Un semblant de calme retrouvé, il sursauta en voyant le Patron le surplombant une clope à la main. Le voyant saisir son briquet, Maître Panda se contorsionna pour entrebâiller la fenêtre. L'odeur âcre de la cigarette mettait son odorat sensible à rude épreuve. Le criminel expira une bouffée de fumée bleutée, qui dansa au dessus de la capuche de l'animal avant d'être entraînée à l'extérieur.

_ Mais je vois ce que tu veux dire.

Cette fois, le Patron était sérieux. Les verres opaques de ses lunettes n'aidaient pas à savoir ce qui requérait son attention mais il semblait fixer un point sur l'immeuble d'en face. L'ursidé fut tenté un instant de se retourner afin de vérifier, qu'aucune jeune femme ou qu'aucun jeune homme ne prenait sa douche en se croyant naïvement à l'abri des regards pervers. Il y renonça en l'entendant demander :

_ Comment on arrange ça ?

« Wow ! » Fut le seul son qui parvint à sortir de sa bouche lorsqu'il prit conscience que LE Patron : autoritaire, inflexible, accro au sexe, capable de tuer de sang-froid… était prêt à faire preuve de bonne foi et à faire des efforts pour resserrer leur lien.
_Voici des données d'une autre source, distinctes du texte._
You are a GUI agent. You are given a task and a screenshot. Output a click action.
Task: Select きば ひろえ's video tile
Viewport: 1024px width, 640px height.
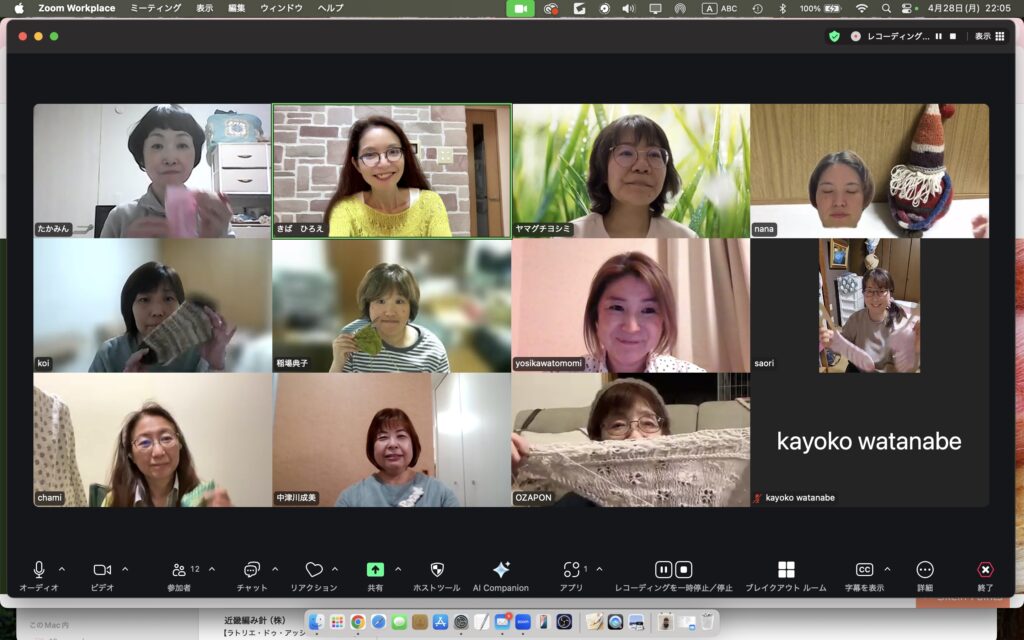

Il y avait de quoi être surpris, même Mathieu devait user de toutes les menaces de sanctions possibles pour parvenir à se faire entendre du criminel.

_ Qu'est-ce que tu veux gamin ? Je n'ai pas envie d'être privé de ton corps juste parce que tu nous fais une crise hormonale à la con. Grogna-t-il, le cigarette oscillant entre ses lèvres serrées.

Se retenant de glousser (il serait dommage de le braquer alors qu'il était disposé à l'écouter) Maître Panda proposa un jeu de question réponse. Chacun leur tour, ils devraient poser une question. Si l'un y répondait, l'autre devrait obligatoirement en faire autant. Par contre, si l'un refusait de répondre, dans ce cas, celui qui posait la question avait tout à fait le droit de garder le silence à son tour. Évidemment, interdit de mentir ou de contourner les règles. Il observa son homologue tourner en rond dans la pièce avant de s'asseoir sur le bord du lit. Il accepta à contrecœur. Visiblement, l'idée d'être interrogé ne lui plaisait guère.

_ Ok. Qui commence ?

_ Vas-y commence. L'encouragea Maître Panda.

_ T'es vraiment un bouffeur de soja comme le camé ?

_ Je suis végétarien ! Depuis le temps, je n'arrive pas à croire que tu ne t'en sois jamais rendu compte ! S'indigna l'ursidé. La viande me donne des brûlures d'estomac.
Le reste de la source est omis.